The Global Information Security Survey 2004, interviewed more than 1,230 organisations in 51 countries, and found that:

*Only 20 per cent of businesses believe information security is a chief executive-level concern, despite the growth in regulatory compliance

*Less than 30 per cent of organisations view security training and employee education as integral to their IT plans

*More than 70 per cent of board directors did not receive quarterly updates on IT security issues

'People are spending a significant amount of money on protecting against viruses and hackers but the enemy within could be a far greater concern,' said Jan Babiak, managing partner of Ernst & Young's information security services division.

'Too many people think security is a technology issue but in reality the weakest link is human interaction.'

Hardware failure topped the list of incidents causing business downtime, with 87 per cent of cases originating from internal errors, the survey reveals.

Other major security problems resulted from people installing inappropriate software, such as peer-to-peer applications, employee misconduct and former staff who had not been locked out of the system.

'A quarter of companies have an unexpected outage as a result of former or current employee behaviour,' said Babiak.

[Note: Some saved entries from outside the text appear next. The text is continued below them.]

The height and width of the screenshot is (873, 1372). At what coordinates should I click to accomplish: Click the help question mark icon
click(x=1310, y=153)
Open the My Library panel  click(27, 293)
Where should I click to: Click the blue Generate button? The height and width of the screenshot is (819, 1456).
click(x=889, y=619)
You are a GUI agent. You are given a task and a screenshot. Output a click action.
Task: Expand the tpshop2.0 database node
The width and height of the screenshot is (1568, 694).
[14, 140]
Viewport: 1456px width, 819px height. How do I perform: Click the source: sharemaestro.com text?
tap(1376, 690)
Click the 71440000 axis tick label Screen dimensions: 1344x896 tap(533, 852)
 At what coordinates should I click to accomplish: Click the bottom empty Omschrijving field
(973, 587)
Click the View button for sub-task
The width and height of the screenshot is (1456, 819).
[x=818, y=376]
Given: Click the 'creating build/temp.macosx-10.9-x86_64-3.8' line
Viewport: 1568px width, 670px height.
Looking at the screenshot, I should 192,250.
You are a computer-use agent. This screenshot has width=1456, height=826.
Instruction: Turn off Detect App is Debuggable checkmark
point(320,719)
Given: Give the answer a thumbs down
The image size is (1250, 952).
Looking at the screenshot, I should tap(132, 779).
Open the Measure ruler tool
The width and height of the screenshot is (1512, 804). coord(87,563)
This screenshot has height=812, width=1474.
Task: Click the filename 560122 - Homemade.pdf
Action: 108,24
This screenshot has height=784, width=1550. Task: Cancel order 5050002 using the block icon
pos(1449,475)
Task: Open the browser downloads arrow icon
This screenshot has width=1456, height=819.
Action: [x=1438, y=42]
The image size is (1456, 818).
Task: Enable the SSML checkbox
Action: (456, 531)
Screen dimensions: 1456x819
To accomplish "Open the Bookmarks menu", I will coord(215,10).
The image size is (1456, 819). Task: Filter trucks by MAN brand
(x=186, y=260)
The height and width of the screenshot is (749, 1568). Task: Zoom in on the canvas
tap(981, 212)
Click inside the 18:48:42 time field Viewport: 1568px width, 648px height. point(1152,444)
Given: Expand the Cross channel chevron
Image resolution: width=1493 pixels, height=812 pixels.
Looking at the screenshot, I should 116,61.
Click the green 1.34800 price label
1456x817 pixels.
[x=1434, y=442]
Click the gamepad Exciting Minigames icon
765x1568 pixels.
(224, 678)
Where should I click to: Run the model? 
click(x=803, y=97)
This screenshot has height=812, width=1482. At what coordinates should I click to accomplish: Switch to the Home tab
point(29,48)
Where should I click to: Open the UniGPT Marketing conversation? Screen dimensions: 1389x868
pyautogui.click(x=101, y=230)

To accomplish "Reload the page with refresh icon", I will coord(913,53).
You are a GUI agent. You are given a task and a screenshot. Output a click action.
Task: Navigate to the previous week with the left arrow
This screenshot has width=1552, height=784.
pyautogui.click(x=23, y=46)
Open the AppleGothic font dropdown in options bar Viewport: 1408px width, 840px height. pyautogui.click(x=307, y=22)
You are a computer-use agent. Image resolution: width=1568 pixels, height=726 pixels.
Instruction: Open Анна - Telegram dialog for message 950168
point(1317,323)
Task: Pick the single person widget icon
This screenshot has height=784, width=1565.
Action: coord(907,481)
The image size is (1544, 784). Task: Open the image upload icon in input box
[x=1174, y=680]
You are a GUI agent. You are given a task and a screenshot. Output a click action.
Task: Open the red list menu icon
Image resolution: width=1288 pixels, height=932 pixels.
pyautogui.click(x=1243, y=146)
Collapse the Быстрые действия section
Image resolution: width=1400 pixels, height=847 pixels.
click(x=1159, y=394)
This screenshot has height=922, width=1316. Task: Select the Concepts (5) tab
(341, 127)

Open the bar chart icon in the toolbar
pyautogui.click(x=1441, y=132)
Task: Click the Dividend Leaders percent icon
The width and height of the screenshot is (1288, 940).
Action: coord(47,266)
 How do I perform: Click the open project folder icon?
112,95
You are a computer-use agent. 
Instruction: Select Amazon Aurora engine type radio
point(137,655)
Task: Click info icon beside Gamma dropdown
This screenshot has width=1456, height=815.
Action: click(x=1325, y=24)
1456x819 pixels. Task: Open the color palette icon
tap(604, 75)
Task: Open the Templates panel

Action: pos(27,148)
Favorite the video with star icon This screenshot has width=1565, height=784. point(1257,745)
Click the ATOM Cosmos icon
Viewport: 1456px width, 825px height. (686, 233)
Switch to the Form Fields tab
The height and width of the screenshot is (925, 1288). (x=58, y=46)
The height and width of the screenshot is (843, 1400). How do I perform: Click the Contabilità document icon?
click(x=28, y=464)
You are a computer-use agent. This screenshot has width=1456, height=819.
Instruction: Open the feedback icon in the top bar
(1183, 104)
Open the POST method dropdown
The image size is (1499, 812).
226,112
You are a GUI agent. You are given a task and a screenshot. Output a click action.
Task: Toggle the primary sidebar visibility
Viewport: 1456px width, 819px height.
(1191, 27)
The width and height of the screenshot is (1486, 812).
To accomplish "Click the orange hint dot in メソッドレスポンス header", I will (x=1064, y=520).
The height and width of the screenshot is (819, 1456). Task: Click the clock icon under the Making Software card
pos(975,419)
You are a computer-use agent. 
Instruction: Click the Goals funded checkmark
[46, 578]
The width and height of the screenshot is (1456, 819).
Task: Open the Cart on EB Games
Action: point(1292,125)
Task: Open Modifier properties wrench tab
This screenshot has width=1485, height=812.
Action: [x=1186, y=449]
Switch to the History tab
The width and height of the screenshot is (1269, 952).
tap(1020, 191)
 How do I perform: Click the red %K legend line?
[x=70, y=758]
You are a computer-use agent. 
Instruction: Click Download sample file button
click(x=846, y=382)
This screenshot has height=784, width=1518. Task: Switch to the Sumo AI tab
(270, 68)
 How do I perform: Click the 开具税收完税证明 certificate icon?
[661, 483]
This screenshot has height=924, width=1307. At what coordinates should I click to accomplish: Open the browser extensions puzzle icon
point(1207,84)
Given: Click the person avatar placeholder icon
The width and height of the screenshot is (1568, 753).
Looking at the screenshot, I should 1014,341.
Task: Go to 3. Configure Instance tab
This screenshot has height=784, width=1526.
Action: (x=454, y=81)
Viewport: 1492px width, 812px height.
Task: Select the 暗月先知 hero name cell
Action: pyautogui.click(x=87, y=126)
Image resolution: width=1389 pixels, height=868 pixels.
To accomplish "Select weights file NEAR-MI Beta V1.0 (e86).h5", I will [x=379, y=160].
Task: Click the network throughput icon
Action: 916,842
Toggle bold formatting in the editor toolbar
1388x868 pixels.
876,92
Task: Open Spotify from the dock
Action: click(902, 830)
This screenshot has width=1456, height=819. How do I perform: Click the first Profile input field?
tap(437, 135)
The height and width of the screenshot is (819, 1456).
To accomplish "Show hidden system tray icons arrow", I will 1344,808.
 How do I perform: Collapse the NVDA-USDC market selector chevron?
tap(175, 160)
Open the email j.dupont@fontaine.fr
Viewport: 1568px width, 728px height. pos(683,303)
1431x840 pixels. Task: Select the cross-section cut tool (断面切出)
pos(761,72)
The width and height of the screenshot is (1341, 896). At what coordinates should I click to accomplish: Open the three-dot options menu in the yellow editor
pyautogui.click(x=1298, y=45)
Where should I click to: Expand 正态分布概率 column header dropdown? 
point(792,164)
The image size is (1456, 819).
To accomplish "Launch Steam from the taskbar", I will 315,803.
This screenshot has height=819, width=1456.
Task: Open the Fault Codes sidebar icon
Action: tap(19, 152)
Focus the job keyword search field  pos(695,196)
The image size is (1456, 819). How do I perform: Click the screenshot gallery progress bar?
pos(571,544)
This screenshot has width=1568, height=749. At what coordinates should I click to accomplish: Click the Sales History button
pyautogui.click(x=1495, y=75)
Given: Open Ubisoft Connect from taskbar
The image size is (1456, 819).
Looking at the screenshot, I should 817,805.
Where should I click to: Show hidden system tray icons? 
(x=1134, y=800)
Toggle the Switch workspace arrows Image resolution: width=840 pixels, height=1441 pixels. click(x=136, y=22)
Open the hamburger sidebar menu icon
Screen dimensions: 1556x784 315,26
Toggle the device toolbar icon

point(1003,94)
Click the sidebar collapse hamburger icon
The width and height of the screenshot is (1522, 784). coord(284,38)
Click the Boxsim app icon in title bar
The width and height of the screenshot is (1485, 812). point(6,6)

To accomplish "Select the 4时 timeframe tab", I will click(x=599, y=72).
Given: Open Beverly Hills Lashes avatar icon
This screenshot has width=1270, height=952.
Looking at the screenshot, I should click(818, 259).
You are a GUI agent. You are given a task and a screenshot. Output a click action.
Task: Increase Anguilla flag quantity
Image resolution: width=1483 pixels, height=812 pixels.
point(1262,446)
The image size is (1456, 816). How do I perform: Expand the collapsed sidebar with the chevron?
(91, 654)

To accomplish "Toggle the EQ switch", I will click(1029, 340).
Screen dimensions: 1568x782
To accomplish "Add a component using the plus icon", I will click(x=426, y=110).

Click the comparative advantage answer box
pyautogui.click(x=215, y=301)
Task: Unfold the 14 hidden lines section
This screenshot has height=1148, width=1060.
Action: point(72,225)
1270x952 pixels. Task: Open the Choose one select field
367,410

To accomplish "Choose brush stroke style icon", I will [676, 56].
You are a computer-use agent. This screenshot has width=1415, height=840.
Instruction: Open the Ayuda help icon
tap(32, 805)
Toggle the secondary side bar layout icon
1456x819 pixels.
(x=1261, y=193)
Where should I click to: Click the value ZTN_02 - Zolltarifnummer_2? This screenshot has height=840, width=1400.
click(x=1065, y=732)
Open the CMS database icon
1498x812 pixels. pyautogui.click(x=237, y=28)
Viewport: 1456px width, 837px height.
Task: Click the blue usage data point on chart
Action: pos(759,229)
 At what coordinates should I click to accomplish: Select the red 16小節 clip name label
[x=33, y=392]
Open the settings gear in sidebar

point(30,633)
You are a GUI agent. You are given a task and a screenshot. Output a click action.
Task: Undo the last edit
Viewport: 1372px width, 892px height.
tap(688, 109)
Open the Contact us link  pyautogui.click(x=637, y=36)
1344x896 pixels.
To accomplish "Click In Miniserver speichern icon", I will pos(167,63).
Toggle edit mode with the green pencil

Firms need to ingrain security into policies and employee practices throughout the business, not just the IT department, says the study, and senior executives need to take the lead.

'Security is not something that can be dealt with in a single department or geography because you have other issues, such as data protection and physical security,' says Babiak.

'And it requires direction from the top as to what these priorities are. Most organisations are reaching their maximum propensity to spend in the security arena, but they are securing things that are easy to secure and leaving other areas, such as physical security, wide open.'

Outsourcing is also creating new gaps in IT security policies. Despite one-third of businesses trusting their IT operations to external suppliers, a third say vendors are not regularly assessed to ensure information security policies are enforced.

And more than 70 per cent of businesses fail to regularly assess whether offshore outsourcing partners meet information security regulatory requirements.

The report also urged government authorities to introduce tougher laws covering email spam, which is increasingly introducing other security threats, such as viruses and trojans.

'Stronger laws around spam should be brought in because it opens up opportunities for malware and it is also costing businesses a lot in terms of time and money,' it says.